This vignette walks you through a variety of different installation options and workflows for analysing data in bulk on a high performance computing (HPC) platform.
Loading package onto an “airgapped” HPC system
If working on a secure or “airgapped” system without internet access,
using the R remotes
package to install
nutrientprofiler
will not work.
Instead, if there is a file/data transfer process available, the zipped package can be transferred to the secure computational platform and installed locally.
This process can be broken down into 3 steps:
- Downloading the package/zipped archive to your local system
- Transferring the files to the secure system (after any required security checks)
- Installing without internet access on the secure system.
The instructions here assume access to some form of archived CRAN mirror so that other commonly used packages are available. Please check through the packages listed in the code snippets and ensure you have access to these on your system.
1. Downloading the package to your local machine
You can download a specific tagged release (see the GitHub releases page) or a development pre-release version of the code from a specific branch of the repository.
Tagged releases allow for better reproducibility; however, if a pre-release version needs to be used, reproducibility can still be ensured by recording the download link used and the access date.
1.1 Downloading a tagged release
The recommended method is to download the most recent tagged
release as a .tar.gz
archive.
From your local desktop you can run the following R snippet to
download the v1.0.0
release of the package:
# download the v1.0.0 release as a .tar.gz archive
# to your current directory
download.file("https://github.com/Leeds-CDRC/nutrientprofiler/archive/refs/tags/v1.0.0.tar.gz",
dest = "./nutrientprofiler-v1.0.0.tar.gz")
Alternatively, this can be downloaded directly from the GitHub releases page.

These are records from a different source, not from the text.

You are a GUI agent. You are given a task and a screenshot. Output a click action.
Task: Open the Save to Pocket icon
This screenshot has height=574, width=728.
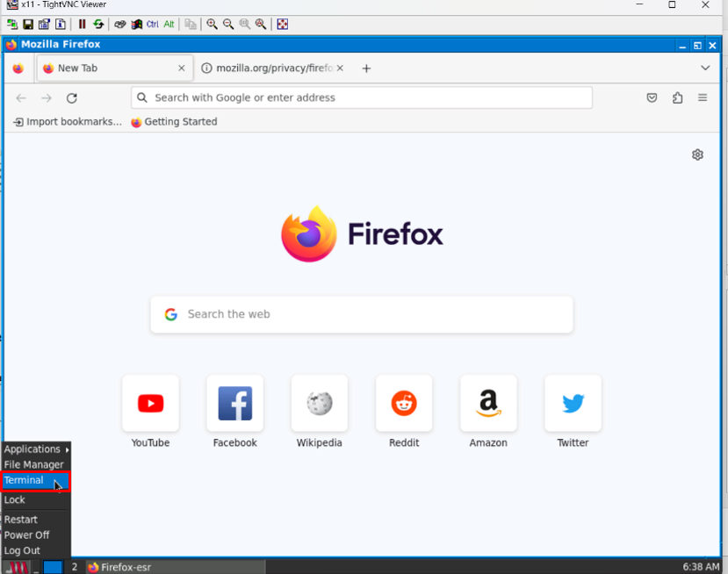pos(652,98)
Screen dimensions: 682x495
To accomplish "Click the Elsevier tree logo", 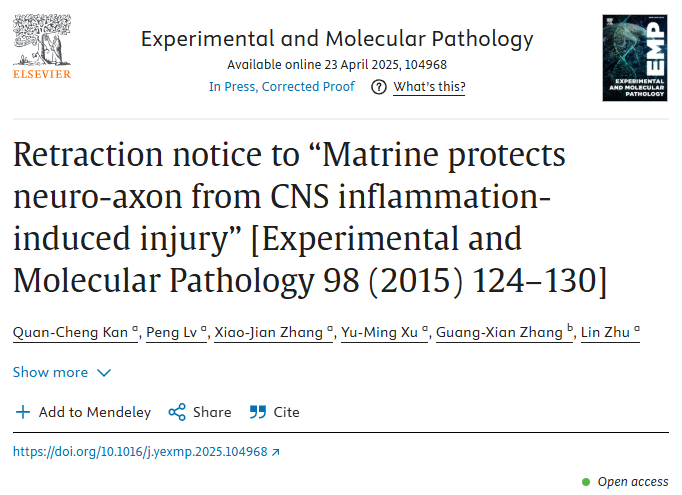I will (x=42, y=47).
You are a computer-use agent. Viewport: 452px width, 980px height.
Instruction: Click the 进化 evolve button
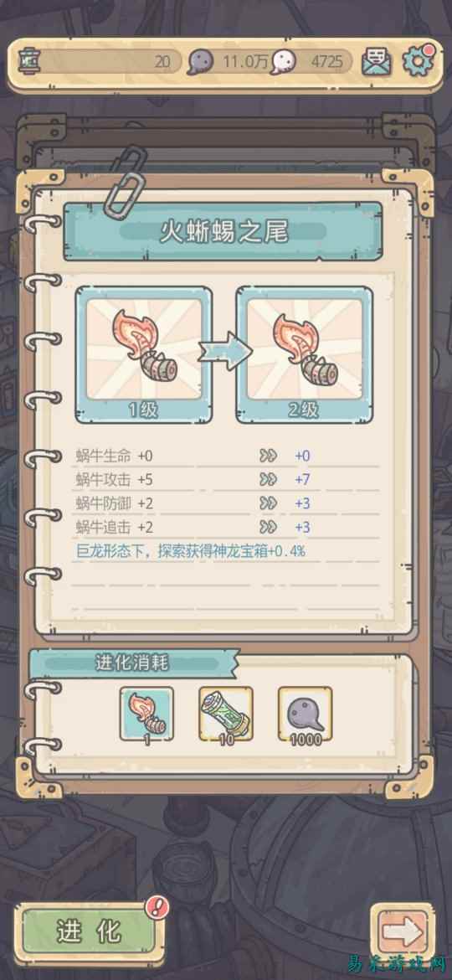(x=89, y=932)
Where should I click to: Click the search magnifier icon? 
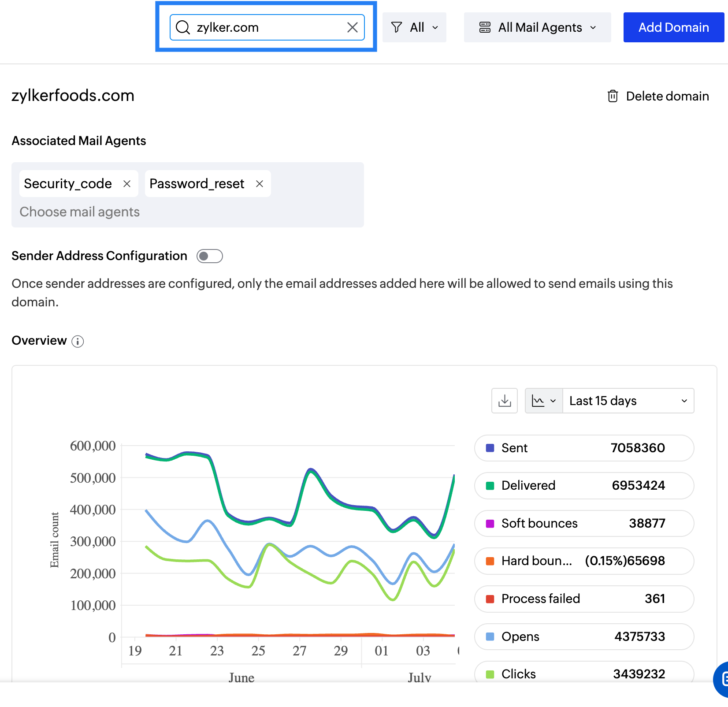pos(182,27)
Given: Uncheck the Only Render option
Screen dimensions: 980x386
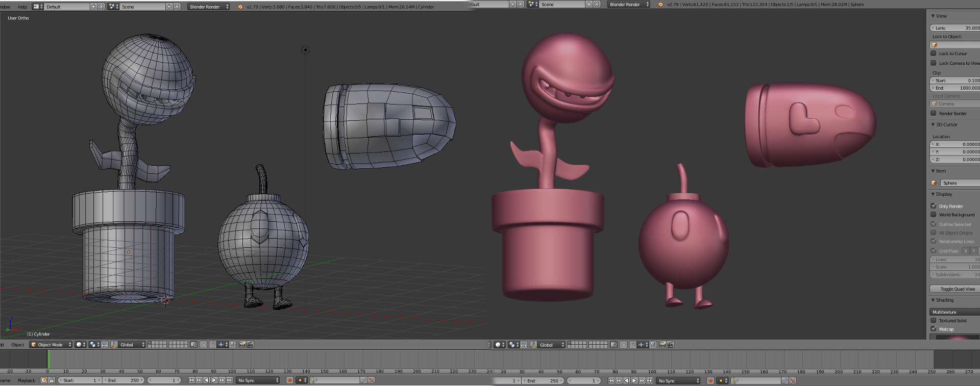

A different release can be specified by changing the release tag. Make sure to also update the destination filename to prevent confusion:
# replace <tag> with the required version number
download.file("https://github.com/Leeds-CDRC/nutrientprofiler/archive/refs/tags/<tag>.tar.gz",
dest = "./nutrientprofiler-<tag>.tar.gz")
If required, zip file archives are also available on the GitHub
releases page or can be downloaded using the following R script
below. Please note that these .zip
archives require a
slightly different installation to .tar.gz
; please read
through the isntallation steps first.
# download the <tag> release as a zip archive
# to your current directory
download.file("https://github.com/Leeds-CDRC/nutrientprofiler/archive/refs/tags/<tag>.zip",
dest = "./nutrientprofiler-<tag>.zip")
1.2 Downloading the current development version or a specific branch
If you want to install a pre-release version of a specific version on
a branch, replace tags/version-number
in the url with
heads/branch-name
(and rename the destination file
something sensible).
Please record the date of download and most recent commit identifier as the branch may be updated or changed following your download and installation.
For example, the following downloads the current package on the “VarEdits” branch of the repository:
# replace "tags/version-number" with "heads/branch-name":
# in this example, we replaced "tags/v1.0.0" with "heads/VarEdits"
download.file("https://github.com/Leeds-CDRC/nutrientprofiler/archive/refs/heads/VarEdits.tar.gz",
dest = "./nutrientprofiler-VarEdits.tar.gz")
Again, a zip file version can be downloaded by replacing
tar.gz
in the snippet above with zip
. A zip
file can also be downloaded from the project GitHub page by
navigating to the required branch and then using the green “Code” button
to open the “Clone” option menu, and selecting the “Download zip”
option.
For added reproducibility, you can specify the git commit tag to ensure you are using a specific version:
# use the unique commit id after "archive/" to specify a specific commit on a branch
# use the first 8 characters of the commit id to tag your downloaded archive
download.file("https://github.com/Leeds-CDRC/nutrientprofiler/archive/8502784c9e1402505530d87db001fc23fb0fb6df.tar.gz",
dest = "./nutrientprofiler-8502784.tar.gz")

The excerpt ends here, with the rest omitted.